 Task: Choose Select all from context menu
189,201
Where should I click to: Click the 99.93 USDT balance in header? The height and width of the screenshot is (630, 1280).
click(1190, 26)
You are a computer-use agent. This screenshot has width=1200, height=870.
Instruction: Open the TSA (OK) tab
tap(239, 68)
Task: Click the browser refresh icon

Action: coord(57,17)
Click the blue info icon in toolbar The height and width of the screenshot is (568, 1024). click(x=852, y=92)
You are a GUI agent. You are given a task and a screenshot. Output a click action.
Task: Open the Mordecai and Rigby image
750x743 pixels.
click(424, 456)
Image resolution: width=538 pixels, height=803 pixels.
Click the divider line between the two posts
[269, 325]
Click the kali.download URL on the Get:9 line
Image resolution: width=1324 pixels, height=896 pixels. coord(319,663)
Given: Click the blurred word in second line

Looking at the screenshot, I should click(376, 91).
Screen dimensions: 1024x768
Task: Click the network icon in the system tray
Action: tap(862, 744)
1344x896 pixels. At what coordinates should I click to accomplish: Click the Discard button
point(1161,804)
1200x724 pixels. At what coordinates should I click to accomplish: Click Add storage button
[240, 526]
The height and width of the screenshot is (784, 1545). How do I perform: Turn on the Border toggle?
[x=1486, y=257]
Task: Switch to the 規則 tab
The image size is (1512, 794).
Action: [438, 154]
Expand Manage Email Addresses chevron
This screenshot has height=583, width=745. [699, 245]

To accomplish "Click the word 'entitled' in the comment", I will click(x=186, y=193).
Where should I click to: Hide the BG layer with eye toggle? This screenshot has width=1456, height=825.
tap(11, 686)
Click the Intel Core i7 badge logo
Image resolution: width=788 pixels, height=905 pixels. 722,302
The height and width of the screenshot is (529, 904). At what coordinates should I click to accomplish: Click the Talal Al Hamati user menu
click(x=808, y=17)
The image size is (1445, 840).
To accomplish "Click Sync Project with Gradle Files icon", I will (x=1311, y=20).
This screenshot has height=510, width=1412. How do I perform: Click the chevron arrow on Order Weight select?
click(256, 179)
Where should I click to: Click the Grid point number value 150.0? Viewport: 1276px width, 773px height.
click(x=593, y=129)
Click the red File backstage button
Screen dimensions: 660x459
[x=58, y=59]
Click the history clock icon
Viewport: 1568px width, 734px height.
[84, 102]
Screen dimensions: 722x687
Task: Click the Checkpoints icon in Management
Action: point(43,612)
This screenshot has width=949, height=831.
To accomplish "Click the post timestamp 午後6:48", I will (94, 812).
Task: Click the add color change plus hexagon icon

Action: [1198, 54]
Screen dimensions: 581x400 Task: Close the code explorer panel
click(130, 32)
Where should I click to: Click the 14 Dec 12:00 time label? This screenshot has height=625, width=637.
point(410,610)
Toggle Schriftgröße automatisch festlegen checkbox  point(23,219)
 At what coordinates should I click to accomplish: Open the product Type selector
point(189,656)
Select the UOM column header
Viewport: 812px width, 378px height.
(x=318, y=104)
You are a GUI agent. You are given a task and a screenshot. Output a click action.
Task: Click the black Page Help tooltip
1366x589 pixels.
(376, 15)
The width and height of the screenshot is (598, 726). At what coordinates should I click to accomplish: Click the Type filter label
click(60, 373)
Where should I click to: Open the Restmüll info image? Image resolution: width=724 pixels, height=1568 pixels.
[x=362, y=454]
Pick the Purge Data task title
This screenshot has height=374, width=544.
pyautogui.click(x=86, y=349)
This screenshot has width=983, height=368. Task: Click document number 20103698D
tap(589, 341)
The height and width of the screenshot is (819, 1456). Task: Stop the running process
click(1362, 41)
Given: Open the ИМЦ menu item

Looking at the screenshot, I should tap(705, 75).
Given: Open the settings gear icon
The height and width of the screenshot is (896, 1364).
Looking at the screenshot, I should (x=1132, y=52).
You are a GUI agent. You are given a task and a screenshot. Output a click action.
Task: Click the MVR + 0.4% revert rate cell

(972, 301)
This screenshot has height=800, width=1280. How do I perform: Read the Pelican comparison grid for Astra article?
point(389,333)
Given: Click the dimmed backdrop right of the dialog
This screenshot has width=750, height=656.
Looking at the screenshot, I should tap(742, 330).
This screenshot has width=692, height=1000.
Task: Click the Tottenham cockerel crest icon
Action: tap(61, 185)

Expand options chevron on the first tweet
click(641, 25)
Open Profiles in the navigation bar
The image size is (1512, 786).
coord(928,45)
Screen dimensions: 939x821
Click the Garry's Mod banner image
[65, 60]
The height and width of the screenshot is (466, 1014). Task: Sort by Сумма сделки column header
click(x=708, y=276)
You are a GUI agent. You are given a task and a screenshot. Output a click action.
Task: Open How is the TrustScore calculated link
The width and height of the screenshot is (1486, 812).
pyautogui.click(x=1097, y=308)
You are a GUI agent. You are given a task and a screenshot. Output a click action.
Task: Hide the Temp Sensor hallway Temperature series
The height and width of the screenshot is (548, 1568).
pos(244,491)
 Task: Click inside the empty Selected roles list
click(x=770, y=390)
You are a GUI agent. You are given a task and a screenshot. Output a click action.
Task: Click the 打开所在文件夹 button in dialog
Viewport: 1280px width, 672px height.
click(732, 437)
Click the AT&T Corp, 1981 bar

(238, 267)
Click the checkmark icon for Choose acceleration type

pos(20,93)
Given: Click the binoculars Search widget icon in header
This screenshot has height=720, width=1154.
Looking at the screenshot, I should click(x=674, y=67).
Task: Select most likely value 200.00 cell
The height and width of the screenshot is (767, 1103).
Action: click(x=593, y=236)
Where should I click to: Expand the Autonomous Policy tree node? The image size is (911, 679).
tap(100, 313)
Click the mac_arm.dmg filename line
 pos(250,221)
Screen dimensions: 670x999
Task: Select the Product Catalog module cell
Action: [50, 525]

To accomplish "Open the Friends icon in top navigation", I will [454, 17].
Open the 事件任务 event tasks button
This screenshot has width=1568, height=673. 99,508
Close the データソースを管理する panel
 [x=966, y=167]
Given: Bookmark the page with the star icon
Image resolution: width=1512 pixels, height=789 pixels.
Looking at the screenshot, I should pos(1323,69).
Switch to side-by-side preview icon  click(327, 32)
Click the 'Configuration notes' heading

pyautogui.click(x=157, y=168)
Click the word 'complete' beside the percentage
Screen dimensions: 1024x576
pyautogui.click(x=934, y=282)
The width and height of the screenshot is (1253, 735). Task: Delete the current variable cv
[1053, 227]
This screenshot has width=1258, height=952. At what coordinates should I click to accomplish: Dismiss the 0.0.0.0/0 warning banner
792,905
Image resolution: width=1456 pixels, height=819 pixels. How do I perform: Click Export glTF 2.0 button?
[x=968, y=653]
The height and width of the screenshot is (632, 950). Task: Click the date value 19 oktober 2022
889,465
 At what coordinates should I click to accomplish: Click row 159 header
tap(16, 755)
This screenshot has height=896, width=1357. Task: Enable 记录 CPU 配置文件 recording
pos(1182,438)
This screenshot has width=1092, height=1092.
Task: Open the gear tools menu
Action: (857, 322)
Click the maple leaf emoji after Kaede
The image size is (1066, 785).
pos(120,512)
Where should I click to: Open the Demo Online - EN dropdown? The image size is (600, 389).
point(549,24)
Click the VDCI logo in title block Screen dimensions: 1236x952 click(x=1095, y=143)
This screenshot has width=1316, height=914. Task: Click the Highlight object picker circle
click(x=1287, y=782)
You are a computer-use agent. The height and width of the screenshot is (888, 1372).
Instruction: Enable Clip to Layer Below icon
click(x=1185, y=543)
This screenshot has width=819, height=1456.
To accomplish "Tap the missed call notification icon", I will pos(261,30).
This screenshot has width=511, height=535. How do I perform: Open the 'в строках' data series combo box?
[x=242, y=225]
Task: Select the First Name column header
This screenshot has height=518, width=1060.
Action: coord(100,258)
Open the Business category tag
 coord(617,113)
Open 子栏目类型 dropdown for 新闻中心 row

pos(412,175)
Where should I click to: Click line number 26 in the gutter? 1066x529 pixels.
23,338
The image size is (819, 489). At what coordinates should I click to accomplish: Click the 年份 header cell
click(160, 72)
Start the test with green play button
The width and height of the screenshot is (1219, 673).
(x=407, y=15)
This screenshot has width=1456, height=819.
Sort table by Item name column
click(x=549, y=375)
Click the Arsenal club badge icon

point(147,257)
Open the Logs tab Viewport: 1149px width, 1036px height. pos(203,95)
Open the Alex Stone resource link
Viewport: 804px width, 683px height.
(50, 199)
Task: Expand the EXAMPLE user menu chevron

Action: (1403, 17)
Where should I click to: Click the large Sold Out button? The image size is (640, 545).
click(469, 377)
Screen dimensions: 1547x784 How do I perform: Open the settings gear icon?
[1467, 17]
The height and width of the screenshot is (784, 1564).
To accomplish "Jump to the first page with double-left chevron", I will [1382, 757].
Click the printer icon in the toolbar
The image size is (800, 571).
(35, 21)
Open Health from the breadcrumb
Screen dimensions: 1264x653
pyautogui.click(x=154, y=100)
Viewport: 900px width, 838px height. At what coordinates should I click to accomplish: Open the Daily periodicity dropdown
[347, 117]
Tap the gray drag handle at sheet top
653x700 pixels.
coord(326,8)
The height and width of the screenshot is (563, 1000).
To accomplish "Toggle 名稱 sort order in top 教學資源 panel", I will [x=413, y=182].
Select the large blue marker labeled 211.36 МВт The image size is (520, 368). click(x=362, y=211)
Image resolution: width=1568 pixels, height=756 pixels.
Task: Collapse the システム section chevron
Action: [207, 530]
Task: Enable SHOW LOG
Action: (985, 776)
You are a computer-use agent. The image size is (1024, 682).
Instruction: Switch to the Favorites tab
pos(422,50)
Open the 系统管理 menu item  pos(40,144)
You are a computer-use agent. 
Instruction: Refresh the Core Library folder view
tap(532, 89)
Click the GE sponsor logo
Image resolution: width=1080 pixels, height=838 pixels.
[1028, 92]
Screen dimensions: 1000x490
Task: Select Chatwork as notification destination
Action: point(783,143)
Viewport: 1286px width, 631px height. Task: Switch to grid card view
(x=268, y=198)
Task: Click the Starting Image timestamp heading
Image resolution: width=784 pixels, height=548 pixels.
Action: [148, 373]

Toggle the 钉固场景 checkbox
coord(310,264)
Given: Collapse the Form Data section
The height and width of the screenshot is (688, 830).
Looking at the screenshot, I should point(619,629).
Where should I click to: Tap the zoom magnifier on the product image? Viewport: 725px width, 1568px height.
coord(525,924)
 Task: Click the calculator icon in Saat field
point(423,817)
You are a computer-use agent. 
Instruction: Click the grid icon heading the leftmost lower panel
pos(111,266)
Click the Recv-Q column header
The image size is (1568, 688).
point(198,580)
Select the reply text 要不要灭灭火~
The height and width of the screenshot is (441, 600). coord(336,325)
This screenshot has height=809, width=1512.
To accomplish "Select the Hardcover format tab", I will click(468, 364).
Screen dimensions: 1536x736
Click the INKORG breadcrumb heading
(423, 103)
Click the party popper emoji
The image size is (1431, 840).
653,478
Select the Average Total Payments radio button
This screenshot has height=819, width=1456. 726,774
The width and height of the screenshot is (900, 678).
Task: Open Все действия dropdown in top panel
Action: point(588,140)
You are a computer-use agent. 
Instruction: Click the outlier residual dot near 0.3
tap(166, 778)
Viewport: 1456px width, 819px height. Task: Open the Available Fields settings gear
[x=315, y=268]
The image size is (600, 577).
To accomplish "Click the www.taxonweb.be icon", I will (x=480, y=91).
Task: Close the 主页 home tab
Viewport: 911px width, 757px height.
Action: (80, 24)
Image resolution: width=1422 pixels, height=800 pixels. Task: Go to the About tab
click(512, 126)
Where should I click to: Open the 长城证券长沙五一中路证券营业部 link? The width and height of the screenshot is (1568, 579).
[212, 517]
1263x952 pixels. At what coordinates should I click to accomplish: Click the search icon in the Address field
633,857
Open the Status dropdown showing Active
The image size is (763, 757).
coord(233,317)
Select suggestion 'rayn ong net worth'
#####
Exercise aim. Reproduce the rows verbatim, from the start of the rows through the line containing "Action: coord(57,17)".

Task answer.
 Task: Choose Select all from context menu
189,201
Where should I click to: Click the 99.93 USDT balance in header? The height and width of the screenshot is (630, 1280).
click(1190, 26)
You are a computer-use agent. This screenshot has width=1200, height=870.
Instruction: Open the TSA (OK) tab
tap(239, 68)
Task: Click the browser refresh icon

Action: coord(57,17)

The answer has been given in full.